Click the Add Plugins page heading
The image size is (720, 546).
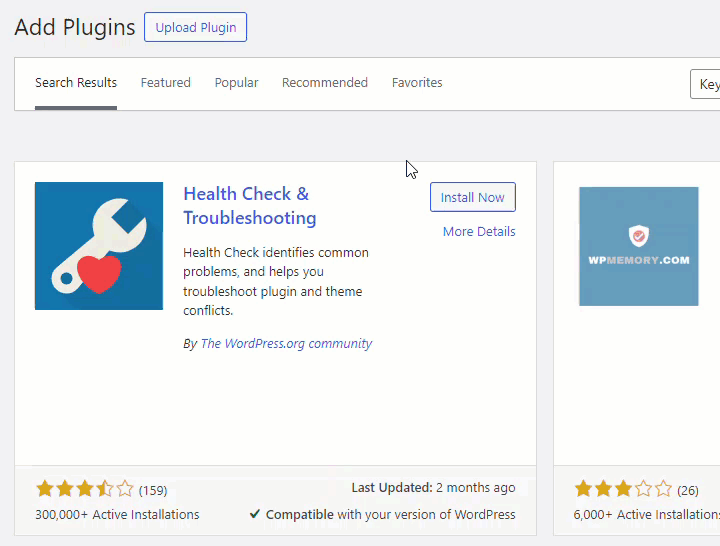(75, 27)
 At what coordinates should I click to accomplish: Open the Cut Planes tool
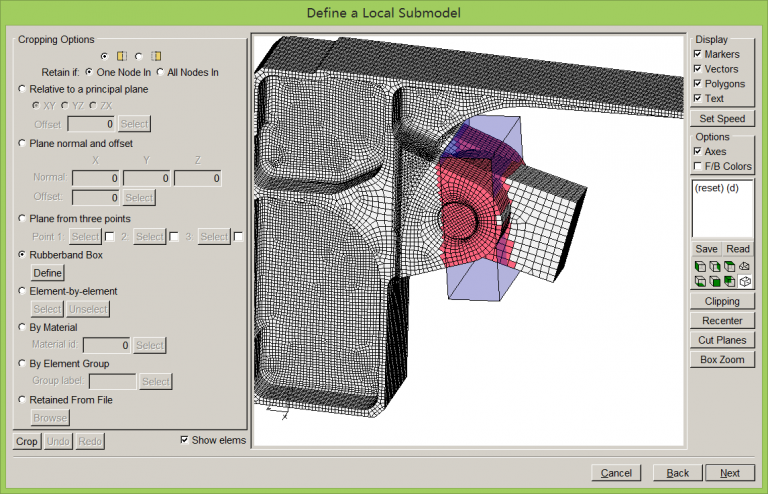(721, 340)
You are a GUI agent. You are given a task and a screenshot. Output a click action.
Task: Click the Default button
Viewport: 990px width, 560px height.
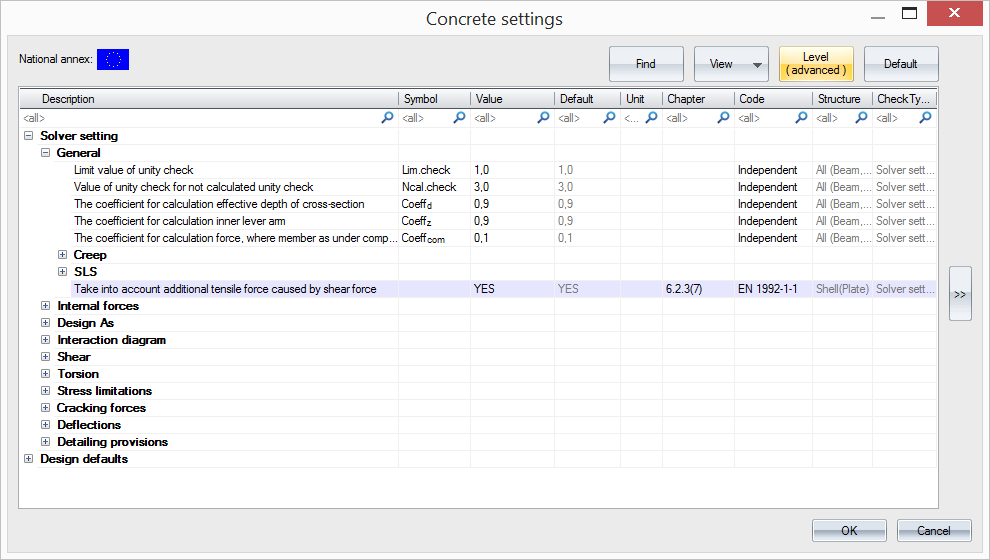click(900, 64)
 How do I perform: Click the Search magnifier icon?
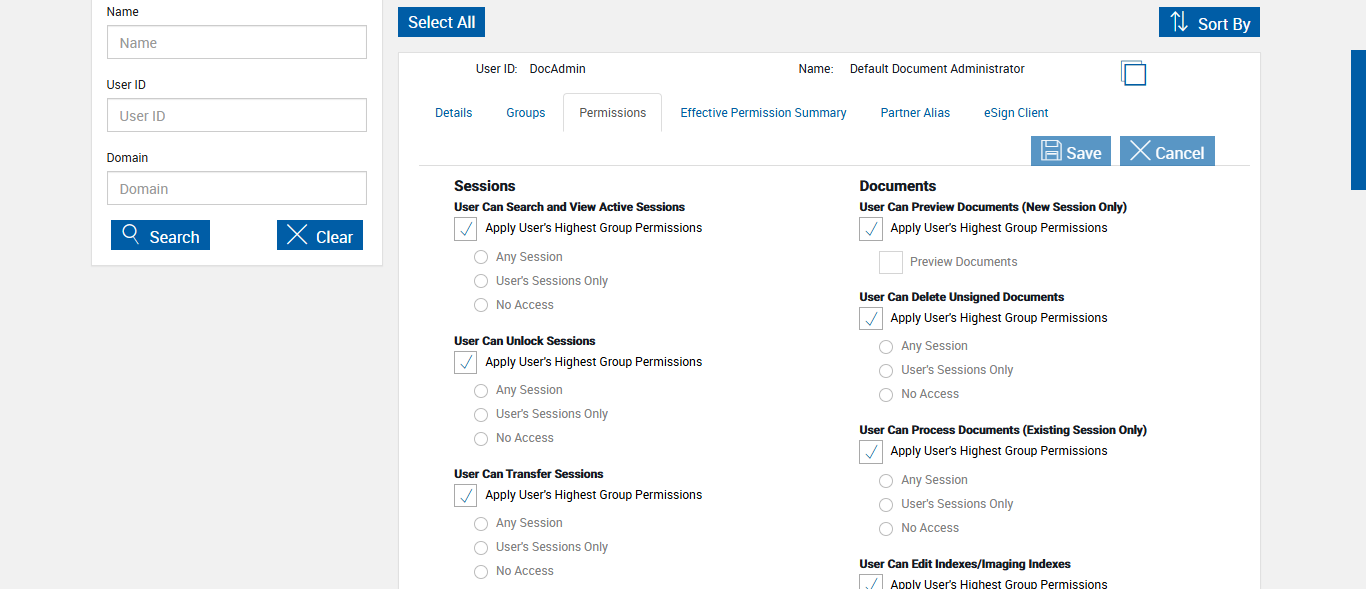point(130,235)
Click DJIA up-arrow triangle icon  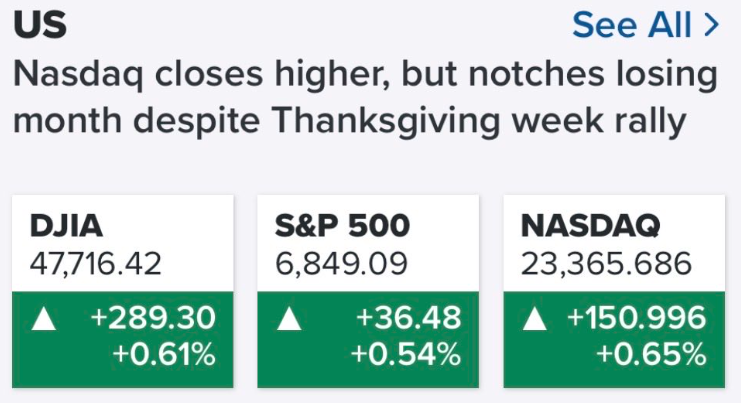pyautogui.click(x=43, y=319)

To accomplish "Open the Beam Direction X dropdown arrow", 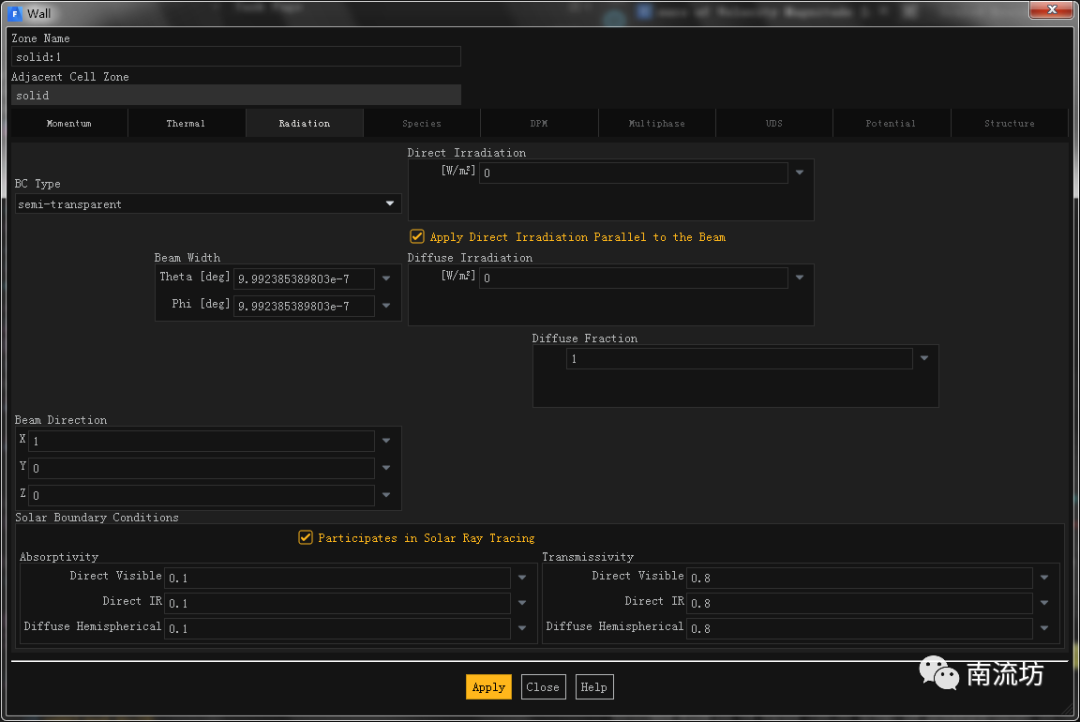I will click(x=386, y=441).
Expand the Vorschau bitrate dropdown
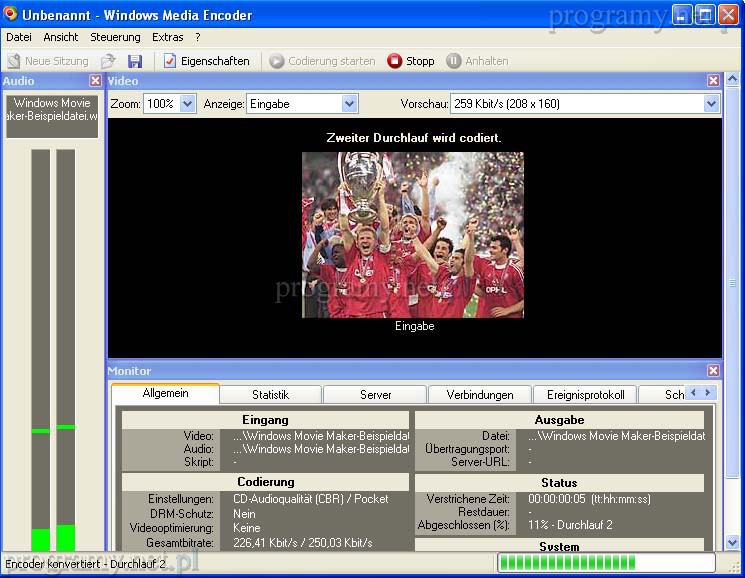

# Task statement:
Start with the first line of the records above and end with the line containing "You are a GUI". Output those lines exactly, pictures excluded.

# Response area:
Click the Add Plugins page heading
The image size is (720, 546).
(75, 27)
 At what coordinates should I click to accomplish: Open the Cut Planes tool
(721, 340)
You are a GUI agent. You are given a task and a screenshot. Output a click action.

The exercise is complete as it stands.